Media sosial pun, yang merupakan platform pribadi, tak kebal dari pelecehan seksual. Kita sebagai pengguna media digital yang aktif menggunakan media sosial harus ketahui cara untuk hindari cara menjadi korban maupun pelaku dari pelecehan seksual online

Menyikapi hal itu, Kominfo bekerja sama dengan Jaringan Pegiat Literasi Digital (Japelidi) dan Siberkreasi Gerakan Nasional Literasi Digital menggelar webinar dengan tajuk “Cegah dan Tangkal Bahaya Pornografi dan Pelecehan Seksual di Internet”. Webinar yang digelar pada Rabu, 17 November 2021, diikuti oleh sejumlah peserta secara daring. 

Dalam forum tersebut hadir Nia Sarinastiti (Accenture Development Partnerships Lead Indonesia dan Dosen Senior Ilmu Komunikasi Unika Atmajaya), Arfian (Dosen dan Konsultan SDM), Septa Dinata (Peneliti Paramadina Public Policy Institute), Delly Maulana (Dosen Universitas Serang Raya, IAPA), dan Shafinaz Nachiar (News Anchor RCTI) selaku narasumber. 

Dalam pemaparannya, Nia Sarinastiti menyampaikan bahwa mengenai cegah dan tangkal bahaya pornografi dan pelecehan seksual di internet, terkait kekerasan seksual online di Indonesia, dari mana munculnya kekerasan atau pelecehan sosial itu? Mayoritas pelecehan online terjadi di media sosial, mengingat berapa banyak waktu yang dihabiskan sebagian besar pengguna di platform-platform tersebut.

DATA UNTUK TUGAS

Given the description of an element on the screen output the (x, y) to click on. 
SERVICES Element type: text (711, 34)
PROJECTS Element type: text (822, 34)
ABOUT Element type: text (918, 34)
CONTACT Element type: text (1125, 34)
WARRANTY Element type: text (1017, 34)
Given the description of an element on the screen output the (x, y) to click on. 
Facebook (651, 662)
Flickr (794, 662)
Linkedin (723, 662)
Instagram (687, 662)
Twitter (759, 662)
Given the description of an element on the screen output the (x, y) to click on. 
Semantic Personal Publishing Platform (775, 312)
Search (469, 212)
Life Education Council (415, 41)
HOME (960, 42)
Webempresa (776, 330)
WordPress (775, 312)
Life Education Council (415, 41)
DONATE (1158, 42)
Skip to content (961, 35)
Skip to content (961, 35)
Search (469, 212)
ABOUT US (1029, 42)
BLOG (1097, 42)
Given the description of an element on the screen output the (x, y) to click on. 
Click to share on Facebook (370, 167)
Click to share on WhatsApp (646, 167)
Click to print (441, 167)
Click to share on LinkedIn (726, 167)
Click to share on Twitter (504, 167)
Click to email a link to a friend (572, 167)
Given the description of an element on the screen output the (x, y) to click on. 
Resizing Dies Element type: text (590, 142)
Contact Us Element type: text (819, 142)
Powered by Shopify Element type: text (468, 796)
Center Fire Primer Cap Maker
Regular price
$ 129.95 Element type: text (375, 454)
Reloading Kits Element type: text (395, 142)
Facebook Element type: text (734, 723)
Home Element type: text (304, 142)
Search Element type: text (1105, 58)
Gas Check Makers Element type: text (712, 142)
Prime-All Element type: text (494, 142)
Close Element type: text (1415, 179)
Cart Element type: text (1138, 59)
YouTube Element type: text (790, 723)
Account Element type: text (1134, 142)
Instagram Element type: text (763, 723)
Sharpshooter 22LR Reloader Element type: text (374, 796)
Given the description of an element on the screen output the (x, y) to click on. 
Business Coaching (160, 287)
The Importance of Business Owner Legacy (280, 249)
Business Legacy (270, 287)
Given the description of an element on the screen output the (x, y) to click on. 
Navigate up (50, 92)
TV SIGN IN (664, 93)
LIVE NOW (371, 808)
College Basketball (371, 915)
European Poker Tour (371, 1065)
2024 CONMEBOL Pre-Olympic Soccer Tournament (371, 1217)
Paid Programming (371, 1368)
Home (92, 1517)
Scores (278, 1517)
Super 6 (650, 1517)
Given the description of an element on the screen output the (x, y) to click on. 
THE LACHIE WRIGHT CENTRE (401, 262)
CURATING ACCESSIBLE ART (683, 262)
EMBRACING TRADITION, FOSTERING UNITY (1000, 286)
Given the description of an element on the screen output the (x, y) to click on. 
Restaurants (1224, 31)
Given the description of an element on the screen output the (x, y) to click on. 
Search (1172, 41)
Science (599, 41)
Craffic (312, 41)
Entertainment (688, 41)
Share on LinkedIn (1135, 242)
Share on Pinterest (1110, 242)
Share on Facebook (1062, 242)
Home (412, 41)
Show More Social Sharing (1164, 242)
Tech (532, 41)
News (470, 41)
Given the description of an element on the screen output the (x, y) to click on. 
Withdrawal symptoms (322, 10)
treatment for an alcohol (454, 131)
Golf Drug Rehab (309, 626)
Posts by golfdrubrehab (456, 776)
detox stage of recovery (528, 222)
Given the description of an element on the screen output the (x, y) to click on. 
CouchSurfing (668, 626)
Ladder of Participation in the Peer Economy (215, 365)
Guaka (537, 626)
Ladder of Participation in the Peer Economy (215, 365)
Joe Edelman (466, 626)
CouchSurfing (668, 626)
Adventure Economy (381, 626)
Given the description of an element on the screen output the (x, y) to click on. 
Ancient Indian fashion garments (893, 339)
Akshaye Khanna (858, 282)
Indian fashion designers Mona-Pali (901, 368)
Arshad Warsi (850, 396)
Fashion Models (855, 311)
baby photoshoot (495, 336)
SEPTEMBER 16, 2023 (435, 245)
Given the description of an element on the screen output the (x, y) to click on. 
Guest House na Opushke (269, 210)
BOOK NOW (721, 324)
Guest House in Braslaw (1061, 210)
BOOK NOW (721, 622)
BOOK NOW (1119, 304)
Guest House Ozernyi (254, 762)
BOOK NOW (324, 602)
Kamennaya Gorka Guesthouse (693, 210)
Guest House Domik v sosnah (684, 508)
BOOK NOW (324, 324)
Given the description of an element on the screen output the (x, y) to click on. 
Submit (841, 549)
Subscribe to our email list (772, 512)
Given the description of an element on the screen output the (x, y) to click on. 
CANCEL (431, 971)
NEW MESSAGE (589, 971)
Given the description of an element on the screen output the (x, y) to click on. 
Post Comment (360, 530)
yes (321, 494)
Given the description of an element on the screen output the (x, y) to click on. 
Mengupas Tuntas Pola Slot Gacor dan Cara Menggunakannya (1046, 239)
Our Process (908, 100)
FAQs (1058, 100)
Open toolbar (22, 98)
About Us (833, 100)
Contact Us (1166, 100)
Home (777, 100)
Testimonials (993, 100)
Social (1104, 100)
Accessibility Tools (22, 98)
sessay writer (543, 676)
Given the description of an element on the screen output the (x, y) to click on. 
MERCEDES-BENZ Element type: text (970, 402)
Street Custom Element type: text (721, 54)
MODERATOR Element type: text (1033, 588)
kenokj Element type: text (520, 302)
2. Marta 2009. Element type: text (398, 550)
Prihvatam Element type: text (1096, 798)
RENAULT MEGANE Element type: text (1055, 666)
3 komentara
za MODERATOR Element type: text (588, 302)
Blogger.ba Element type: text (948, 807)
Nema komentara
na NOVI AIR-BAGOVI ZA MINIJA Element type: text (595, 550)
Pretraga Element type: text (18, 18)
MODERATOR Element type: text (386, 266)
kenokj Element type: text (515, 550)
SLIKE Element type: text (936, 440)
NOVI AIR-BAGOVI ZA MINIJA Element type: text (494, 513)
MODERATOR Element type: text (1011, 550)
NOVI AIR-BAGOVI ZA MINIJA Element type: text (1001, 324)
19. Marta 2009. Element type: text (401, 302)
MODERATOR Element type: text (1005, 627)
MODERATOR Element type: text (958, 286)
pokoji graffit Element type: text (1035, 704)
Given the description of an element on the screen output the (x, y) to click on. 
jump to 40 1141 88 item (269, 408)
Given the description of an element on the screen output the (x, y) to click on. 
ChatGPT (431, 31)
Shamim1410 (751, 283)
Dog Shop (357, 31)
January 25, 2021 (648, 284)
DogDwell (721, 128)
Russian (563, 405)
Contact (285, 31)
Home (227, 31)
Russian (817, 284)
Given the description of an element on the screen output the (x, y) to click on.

TUGAS YANG DIKERJAKAN
A - Salin tanpa perubahan bagian catatan dari awal hingga baris yang memuat "Flickr (794, 662)", termasuk baris itu.
B - Lanjutkan kutipan tentang pelecehan seksual di internet mulai setelah kalimat terakhirnya.
Kutipan dan catatan di atas diambil dari sumber yang berlainan.

HASIL YANG DIHARAPKAN
A -
Given the description of an element on the screen output the (x, y) to click on. 
SERVICES Element type: text (711, 34)
PROJECTS Element type: text (822, 34)
ABOUT Element type: text (918, 34)
CONTACT Element type: text (1125, 34)
WARRANTY Element type: text (1017, 34)
Given the description of an element on the screen output the (x, y) to click on. 
Facebook (651, 662)
Flickr (794, 662)

B -
Jaringan sosial yang luas sering dikombinasikan dengan anonimitas, mengarah pada kenyataan di mana segala sesuatu yang kamu posting, tweet, atau bagikan, membuat kamu berpotensi untuk menjadi sasaran penyalahgunaannya. Dampak yang terjadi setelah mengalami pelecehan seksual, korban pasti diselimuti perasaan negatif, seperti marah dan merasa tidak nyaman, malu dan menjadi tidak percaya diri, gelisah, stres hingga depresi, dan bahkan terpikir untuk bunuh diri. 

“Perusahaan dan tempat kerja pun perlu menciptakan rasa aman dari pelecehan seksual online seperti kebijakan dan sanksi tegas untuk pelaku, menerapkan mekanisme pelaporan khusus pelecehan seksual yang imparsial, aman dan konfidensial, membangun tim khusus yang terlatih dan pro terhadap kebutuhan korban, dan edukasi risiko dan bentuk pelecehan seksual,” terangnya.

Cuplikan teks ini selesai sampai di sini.